Non spaventare Bruxelles. C’è un dettaglio significativo nel progetto del governo per la flessibilità delle pensioni, l’uscita anticipata con assegno più leggero che dovrebbe entrare nella prossima Legge di Bilancio. Un passaggio che la dice lunga su quanto siano delicati i rapporti fra Roma e i controllori di Bruxelles.
La norma allo studio del governo prevede che l’uscita anticipata riguardi solo le persone nate tra il 1951 e il 1953. Non una (contro) riforma strutturale della Legge Fornero, dunque. Perché una scelta del genere farebbe scattare l’allarme rosso negli uffici della commissione europea, chiamata a dare il suo giudizio sulla Legge di Bilancio, e sempre severa sull’equilibrio dei conti. Dal punto di vista formale, la flessibilità sarebbe un provvedimento one shot , che riguarderebbe solo i nati tra il ‘51 e il ‘53. Misura limitata nel tempo, costi contenuti e via libera assicurato da parte di Bruxelles. Ma se davvero così fosse la flessibilità allo studio non risolverebbe un problema, il progressivo invecchiamento dei lavoratori italiani con relativo «tappo» per i più giovani. Ma lo sposterebbe solo più in là. Ed è per questo che, pur senza diventare stabile, la misura potrebbe essere confermata anno dopo anno. In modo da coinvolgere anche le persone nate nei trienni successivi, dal ‘52 al ‘54, poi dal ‘53 al ‘55, e così via. Un progetto a tappe, un artificio tattico che consentirebbe di portare a casa il risultato senza andare allo scontro diretto con l’Ue. È lo stesso ministro del Lavoro Giuliano Poletti a confermare, indirettamente, questa strategia: la flessibilità, dice, «sicuramente durerà nel tempo, se saremo in grado di farlo in termini permanenti, strutturali, lo vedremo più avanti».
Nel merito, il progetto del governo resta quello annunciato nei giorni scorsi.
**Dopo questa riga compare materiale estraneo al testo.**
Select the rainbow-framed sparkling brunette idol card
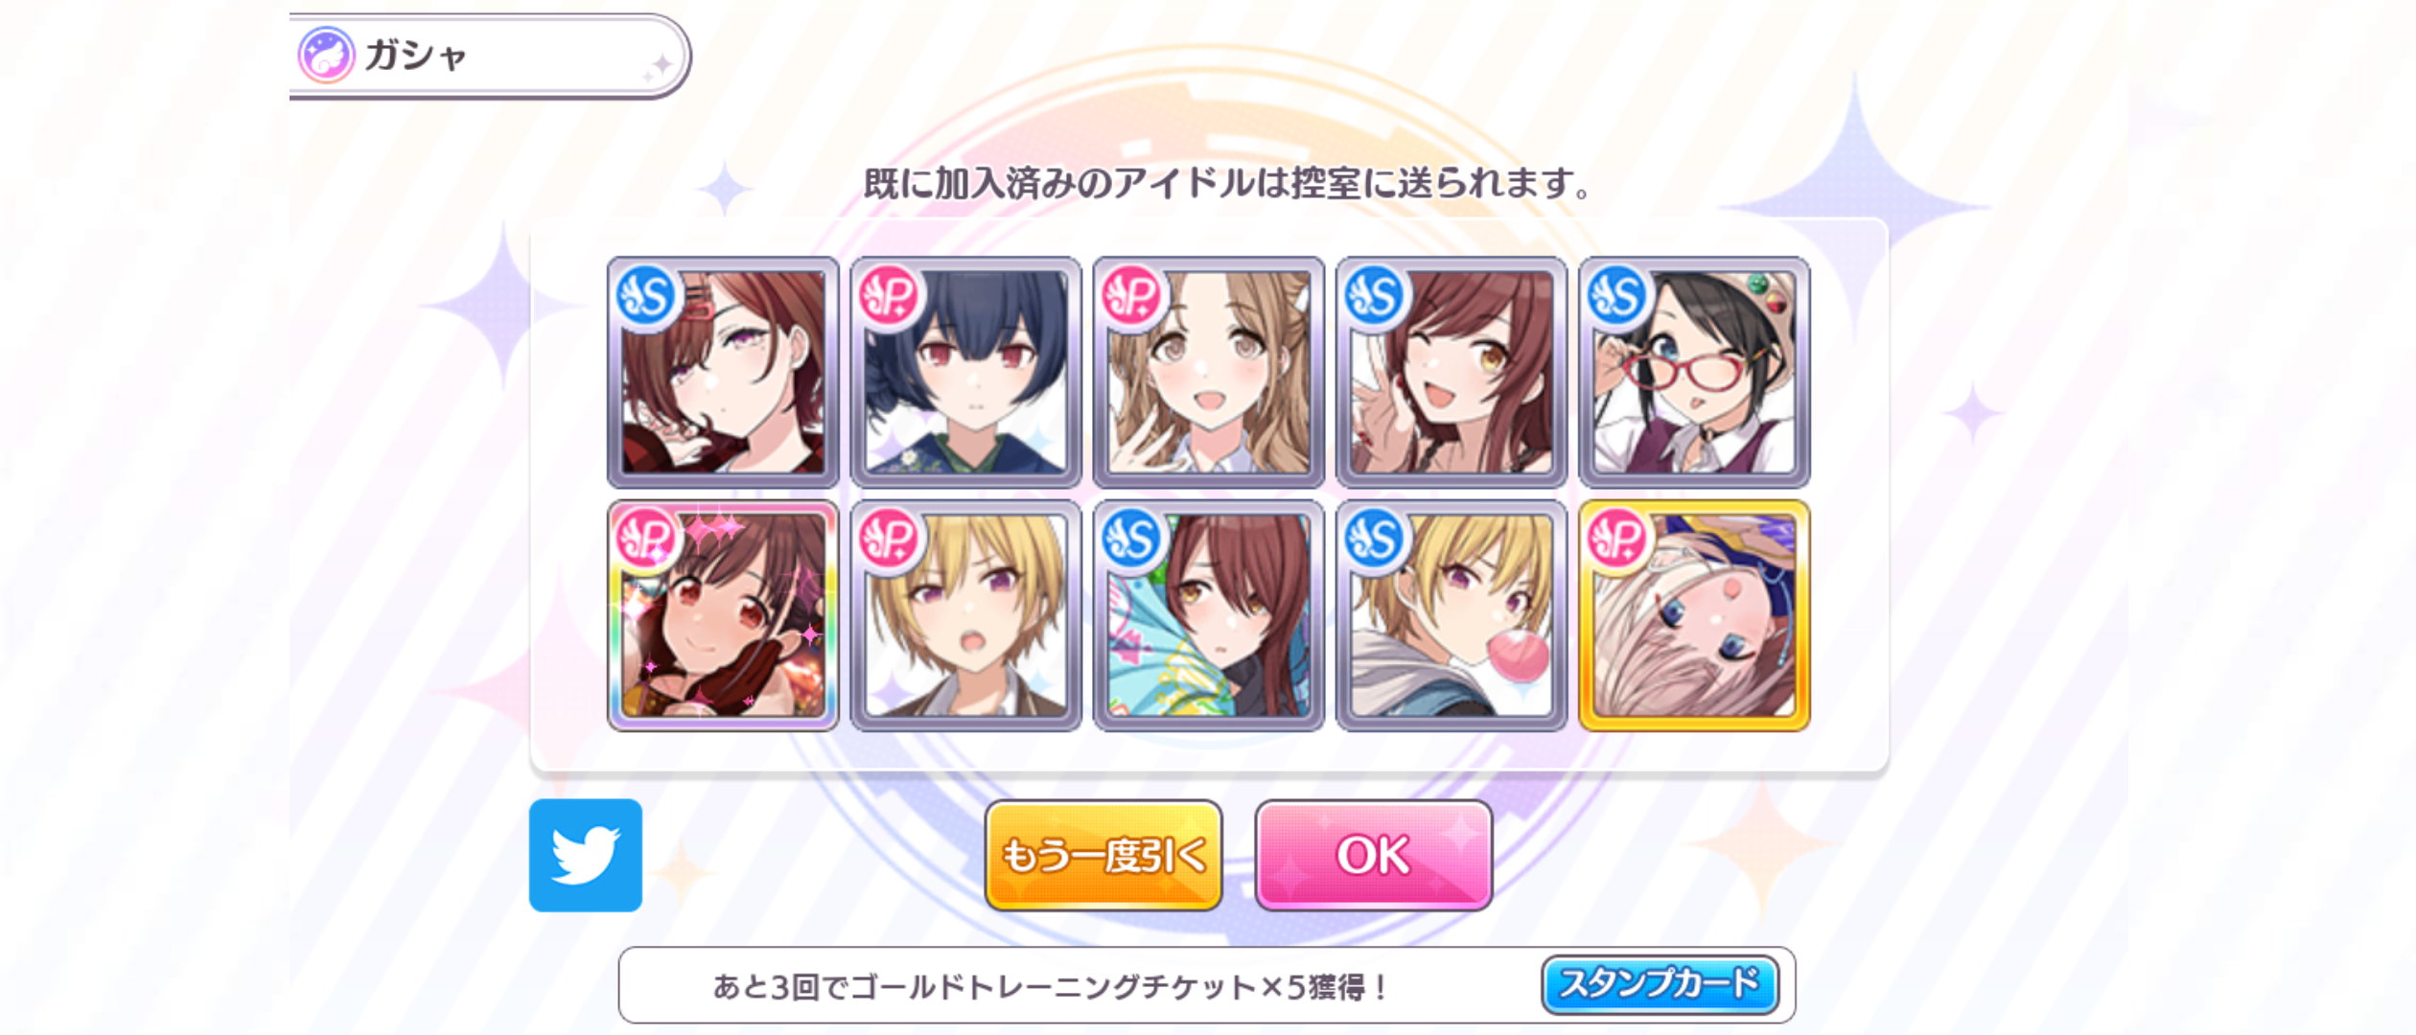The image size is (2416, 1035). (x=723, y=615)
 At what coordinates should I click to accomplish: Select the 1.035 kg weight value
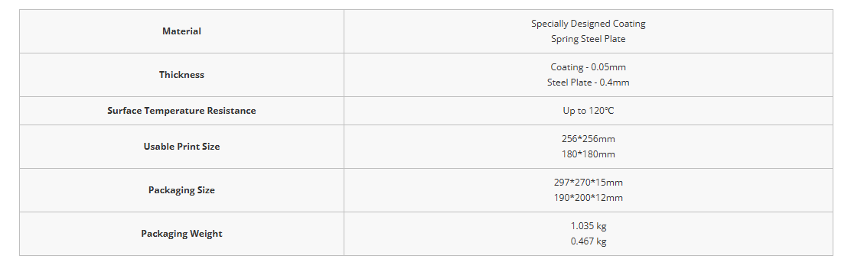click(588, 225)
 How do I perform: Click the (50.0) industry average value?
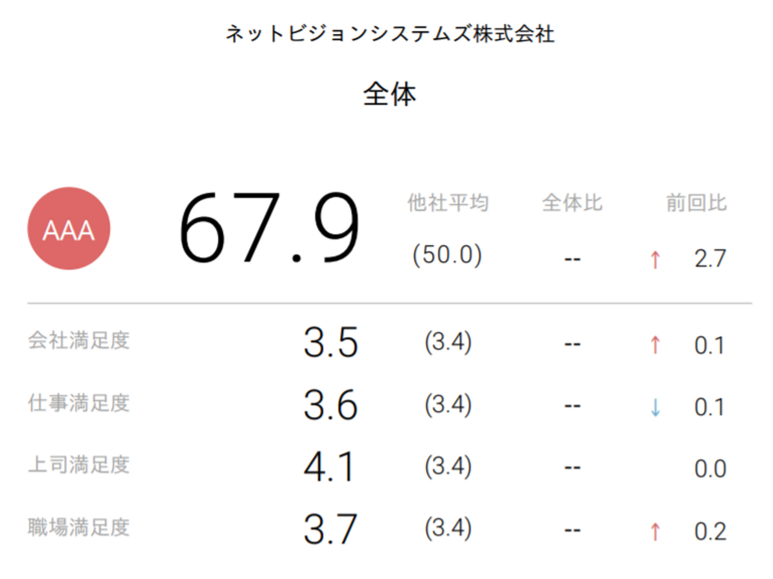(x=447, y=255)
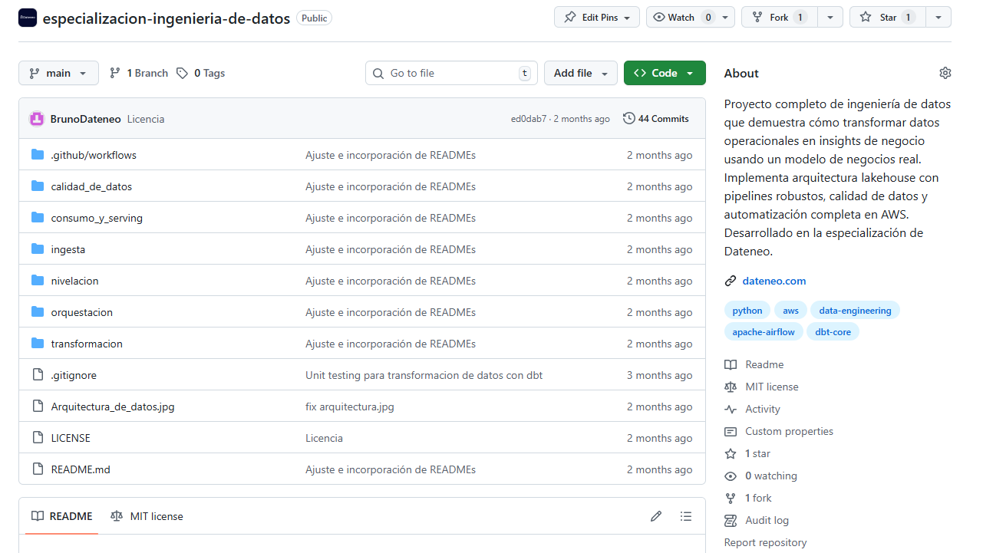
Task: Open the Audit log
Action: point(765,520)
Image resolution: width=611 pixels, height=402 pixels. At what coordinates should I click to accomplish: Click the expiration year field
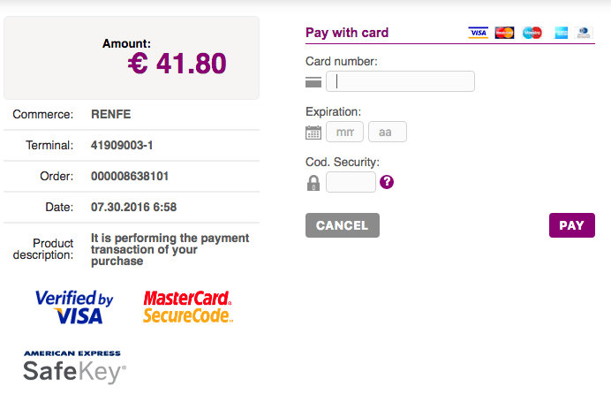[388, 132]

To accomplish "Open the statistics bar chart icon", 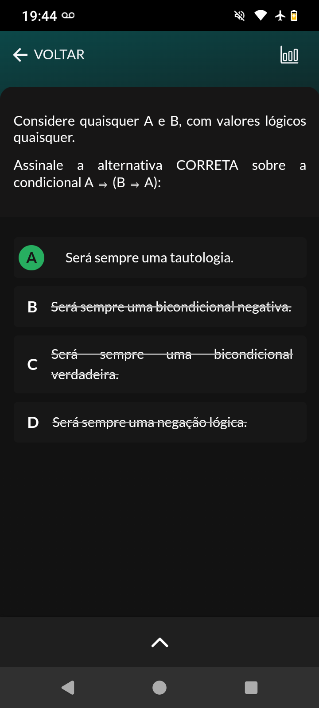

Con l’uscita anticipata possibile fino a un massimo di tre anni e un taglio dell’assegno in media del 4% per ogni anno, ma variabile a seconda del livello della pensione.
Oggi scendono in piazza i sindacati dei pensionati. Non chiedono tanto la flessibilità, loro rappresentano chi è già fuori. Ma «interventi urgenti»: a partire dall’estensione del bonus da 80 euro per gli assegni più bassi che, dopo l’annuncio di qualche tempo fa, sembra sparita dal radar del governo.